News at Mason
U.S. Secretary of State Rex Tillerson urges Mason students to engage the world
March 6, 2018 / by Damian Cristodero
U.S. Secretary of State Rex Tillerson made a special stop at George Mason University on Tuesday ahead of his official five-country visit to Africa, addressing students, faculty and staff at the Harris Theatre on the Fairfax Campus.
During his hour-long visit, he shared a range of policy objectives for U.S.-Africa relations and announced a $533 million aid package for the continent in his speech.
But he also spoke directly to students during a Q&A moderated by Mason President Ángel Cabrera. At one point, he urged students to study abroad and choose more remote destinations for the life-changing experience.
“Today the case for going abroad is more compelling than any time in my life,” Tillerson said. “The world has transformed so dramatically. It is all interconnected. You cannot think about economic issues, security issues, without thinking about them in a global context. The earlier you understand that and interact with it, the better prepared you will be for it.”
“And go to the hard places, don’t go to the easy places,” he added. “It’s quite an experience to see how people exist around the world. Go to the hard places. It will change you.”
Tillerson learned that lesson firsthand as a college freshman on a mission trip to Peru following a devastating earthquake.
Cabrera had asked Tillerson to explain the benefits of studying abroad. Earlier, he said Mason’s international student body is an ideal audience for the Secretary.
“The choice for Mason for this presentation couldn’t be any better,” Cabrera said. “George Mason has students and faculty from more than 130 countries. We work hard to make sure we are educating students to engage in a very interconnected world. We define ourselves to be a university of the world.”

### Data segment

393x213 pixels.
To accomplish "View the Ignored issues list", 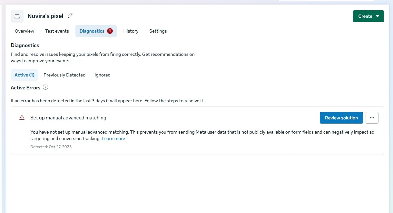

### Questions to answer
a) Name every person the news article on Rex Tillerson's visit to George Mason University mentions by name.
b) Pick up the news article on Rex Tillerson's visit to George Mason University after its final sentence and carry it forward.

### Expected responses
a) Rex Tillerson, Damian Cristodero, and Ángel Cabrera.

b)
Mason student body president David Kanos, who is from Nigeria, had a front-row seat for the event. He also had a chance to speak with Tillerson—one of the perks, he said, of attending a university that has become a consistent destination for national leaders to speak about important issues.
“It’s an amazing opportunity to be at a school where you have people like this speaking on issues not just about the United States, but global issues,” said Kanos, a senior government and international politics major. “It’s a fantastic opportunity for us.”
Tillerson said the United States sees great opportunity in Africa, and the newly announced aid package will address food insecurity on the continent, and provide clean drinking water and health programs that will prevent the spread of disease.
As for economic development, that will only happen, Tillerson said, with “mutually respectful partnerships.”
Tillerson criticized China for projects in Africa that involve predatory loans, corruption and vague contracts. The United States, he said, wants to be a partner to promote the rule of law, fight terrorism on the continent and help women expand their education and their roles in government.
“In having conversations with him, he stressed to me the importance of making it a generational thing, not just a one-time thing,” Kanos said. “I think he and his office and the United States really want to work to change that. Once you change that, you change a lot of things on the other side.”
Mason is the third university the Secretary has visited since taking office; he previously visited Stanford and the University of Texas.